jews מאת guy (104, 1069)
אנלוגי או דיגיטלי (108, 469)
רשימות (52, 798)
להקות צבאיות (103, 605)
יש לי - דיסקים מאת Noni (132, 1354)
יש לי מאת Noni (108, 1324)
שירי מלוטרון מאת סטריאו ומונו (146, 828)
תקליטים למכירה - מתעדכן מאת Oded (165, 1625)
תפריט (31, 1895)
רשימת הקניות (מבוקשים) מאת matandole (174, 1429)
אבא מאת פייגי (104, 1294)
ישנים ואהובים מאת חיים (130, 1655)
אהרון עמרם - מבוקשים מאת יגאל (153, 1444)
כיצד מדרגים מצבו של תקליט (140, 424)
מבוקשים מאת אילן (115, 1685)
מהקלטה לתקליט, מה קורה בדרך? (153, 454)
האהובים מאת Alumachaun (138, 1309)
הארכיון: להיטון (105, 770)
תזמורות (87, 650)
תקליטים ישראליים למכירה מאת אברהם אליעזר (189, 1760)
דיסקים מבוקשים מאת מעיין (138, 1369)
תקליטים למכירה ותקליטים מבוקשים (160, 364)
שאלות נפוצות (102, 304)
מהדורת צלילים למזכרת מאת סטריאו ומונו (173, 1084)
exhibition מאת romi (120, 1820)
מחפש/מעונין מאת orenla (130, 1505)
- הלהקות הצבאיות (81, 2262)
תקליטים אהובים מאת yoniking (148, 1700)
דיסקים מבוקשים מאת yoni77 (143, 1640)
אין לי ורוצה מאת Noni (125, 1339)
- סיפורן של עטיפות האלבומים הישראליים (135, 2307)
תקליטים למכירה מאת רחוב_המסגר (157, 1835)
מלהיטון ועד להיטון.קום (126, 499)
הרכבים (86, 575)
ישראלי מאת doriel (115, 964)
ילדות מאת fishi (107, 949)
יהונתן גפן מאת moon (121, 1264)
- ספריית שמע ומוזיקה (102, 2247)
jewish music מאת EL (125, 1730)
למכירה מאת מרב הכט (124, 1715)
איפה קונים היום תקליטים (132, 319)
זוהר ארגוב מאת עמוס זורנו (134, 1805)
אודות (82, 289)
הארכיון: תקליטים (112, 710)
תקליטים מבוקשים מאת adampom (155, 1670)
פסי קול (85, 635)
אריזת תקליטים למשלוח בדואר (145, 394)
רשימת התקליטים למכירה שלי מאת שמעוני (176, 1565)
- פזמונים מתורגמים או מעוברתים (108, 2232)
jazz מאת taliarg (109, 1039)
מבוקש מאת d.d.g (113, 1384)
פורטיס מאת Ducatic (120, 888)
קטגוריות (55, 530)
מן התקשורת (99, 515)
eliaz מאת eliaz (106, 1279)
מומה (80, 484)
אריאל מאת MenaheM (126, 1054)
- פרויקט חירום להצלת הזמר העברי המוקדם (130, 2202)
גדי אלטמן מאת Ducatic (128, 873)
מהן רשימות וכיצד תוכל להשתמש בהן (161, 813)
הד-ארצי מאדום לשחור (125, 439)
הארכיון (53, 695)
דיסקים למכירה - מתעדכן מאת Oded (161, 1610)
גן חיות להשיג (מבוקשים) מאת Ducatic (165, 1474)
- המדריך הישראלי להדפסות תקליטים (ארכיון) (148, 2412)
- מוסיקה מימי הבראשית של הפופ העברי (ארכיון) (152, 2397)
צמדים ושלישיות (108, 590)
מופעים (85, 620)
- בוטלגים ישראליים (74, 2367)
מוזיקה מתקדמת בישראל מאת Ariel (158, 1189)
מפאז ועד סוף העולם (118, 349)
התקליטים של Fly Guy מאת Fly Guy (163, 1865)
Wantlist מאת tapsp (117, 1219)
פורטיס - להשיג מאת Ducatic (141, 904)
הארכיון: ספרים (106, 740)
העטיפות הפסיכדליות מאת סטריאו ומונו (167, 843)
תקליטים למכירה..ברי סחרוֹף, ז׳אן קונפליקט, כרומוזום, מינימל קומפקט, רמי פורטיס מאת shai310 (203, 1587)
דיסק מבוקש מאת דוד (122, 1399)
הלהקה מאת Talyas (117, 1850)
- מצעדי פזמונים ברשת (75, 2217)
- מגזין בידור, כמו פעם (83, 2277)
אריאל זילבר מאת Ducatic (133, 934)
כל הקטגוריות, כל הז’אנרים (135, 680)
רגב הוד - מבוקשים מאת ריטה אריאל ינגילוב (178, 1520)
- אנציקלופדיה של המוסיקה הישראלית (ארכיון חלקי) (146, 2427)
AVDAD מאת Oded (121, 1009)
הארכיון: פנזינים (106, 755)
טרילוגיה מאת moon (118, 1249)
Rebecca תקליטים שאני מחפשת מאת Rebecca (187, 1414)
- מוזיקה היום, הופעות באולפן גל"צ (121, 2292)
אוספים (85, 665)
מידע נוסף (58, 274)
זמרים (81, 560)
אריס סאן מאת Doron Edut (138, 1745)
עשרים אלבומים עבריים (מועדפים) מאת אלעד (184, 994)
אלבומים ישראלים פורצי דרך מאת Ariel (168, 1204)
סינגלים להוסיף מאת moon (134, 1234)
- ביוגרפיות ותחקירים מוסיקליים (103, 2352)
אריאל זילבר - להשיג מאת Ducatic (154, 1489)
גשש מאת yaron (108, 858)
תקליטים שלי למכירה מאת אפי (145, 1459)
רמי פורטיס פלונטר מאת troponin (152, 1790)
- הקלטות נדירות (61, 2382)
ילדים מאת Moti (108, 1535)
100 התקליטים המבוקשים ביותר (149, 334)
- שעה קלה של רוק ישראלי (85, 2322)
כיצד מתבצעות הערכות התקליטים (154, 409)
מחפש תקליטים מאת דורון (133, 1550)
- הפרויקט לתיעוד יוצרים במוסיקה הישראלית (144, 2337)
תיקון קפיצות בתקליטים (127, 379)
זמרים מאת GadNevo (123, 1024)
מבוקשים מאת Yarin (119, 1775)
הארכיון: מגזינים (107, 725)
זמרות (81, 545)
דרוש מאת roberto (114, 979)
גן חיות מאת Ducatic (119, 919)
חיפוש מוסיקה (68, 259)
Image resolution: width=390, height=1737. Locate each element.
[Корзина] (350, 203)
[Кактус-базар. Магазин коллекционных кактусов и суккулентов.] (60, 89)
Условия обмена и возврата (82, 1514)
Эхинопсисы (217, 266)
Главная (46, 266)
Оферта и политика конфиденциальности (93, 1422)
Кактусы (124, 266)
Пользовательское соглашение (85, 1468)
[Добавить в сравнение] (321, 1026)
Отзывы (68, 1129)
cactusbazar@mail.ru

━━━━━━━━━━━━━━━━━━━━━━━━━━━━━━

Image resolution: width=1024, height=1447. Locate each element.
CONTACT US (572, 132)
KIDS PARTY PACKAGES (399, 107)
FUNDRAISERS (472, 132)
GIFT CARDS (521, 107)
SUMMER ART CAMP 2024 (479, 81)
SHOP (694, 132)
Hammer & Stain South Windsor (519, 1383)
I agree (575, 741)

━━━━━━━━━━━━━━━━━━━━━━━━━━━━━━

EXERCISE OBJECTIVE:
Restate word for word the lines of the data above, starting at the line containing "jews מאת guy (104, 1069)" and ending at the line containing "jazz מאת taliarg (109, 1039)", both included, and nothing more.

RESULT:
jews מאת guy (104, 1069)
אנלוגי או דיגיטלי (108, 469)
רשימות (52, 798)
להקות צבאיות (103, 605)
יש לי - דיסקים מאת Noni (132, 1354)
יש לי מאת Noni (108, 1324)
שירי מלוטרון מאת סטריאו ומונו (146, 828)
תקליטים למכירה - מתעדכן מאת Oded (165, 1625)
תפריט (31, 1895)
רשימת הקניות (מבוקשים) מאת matandole (174, 1429)
אבא מאת פייגי (104, 1294)
ישנים ואהובים מאת חיים (130, 1655)
אהרון עמרם - מבוקשים מאת יגאל (153, 1444)
כיצד מדרגים מצבו של תקליט (140, 424)
מבוקשים מאת אילן (115, 1685)
מהקלטה לתקליט, מה קורה בדרך? (153, 454)
האהובים מאת Alumachaun (138, 1309)
הארכיון: להיטון (105, 770)
תזמורות (87, 650)
תקליטים ישראליים למכירה מאת אברהם אליעזר (189, 1760)
דיסקים מבוקשים מאת מעיין (138, 1369)
תקליטים למכירה ותקליטים מבוקשים (160, 364)
שאלות נפוצות (102, 304)
מהדורת צלילים למזכרת מאת סטריאו ומונו (173, 1084)
exhibition מאת romi (120, 1820)
מחפש/מעונין מאת orenla (130, 1505)
- הלהקות הצבאיות (81, 2262)
תקליטים אהובים מאת yoniking (148, 1700)
דיסקים מבוקשים מאת yoni77 (143, 1640)
אין לי ורוצה מאת Noni (125, 1339)
- סיפורן של עטיפות האלבומים הישראליים (135, 2307)
תקליטים למכירה מאת רחוב_המסגר (157, 1835)
מלהיטון ועד להיטון.קום (126, 499)
הרכבים (86, 575)
ישראלי מאת doriel (115, 964)
ילדות מאת fishi (107, 949)
יהונתן גפן מאת moon (121, 1264)
- ספריית שמע ומוזיקה (102, 2247)
jewish music מאת EL (125, 1730)
למכירה מאת מרב הכט (124, 1715)
איפה קונים היום תקליטים (132, 319)
זוהר ארגוב מאת עמוס זורנו (134, 1805)
אודות (82, 289)
הארכיון: תקליטים (112, 710)
תקליטים מבוקשים מאת adampom (155, 1670)
פסי קול (85, 635)
אריזת תקליטים למשלוח בדואר (145, 394)
רשימת התקליטים למכירה שלי מאת שמעוני (176, 1565)
- פזמונים מתורגמים או מעוברתים (108, 2232)
jazz מאת taliarg (109, 1039)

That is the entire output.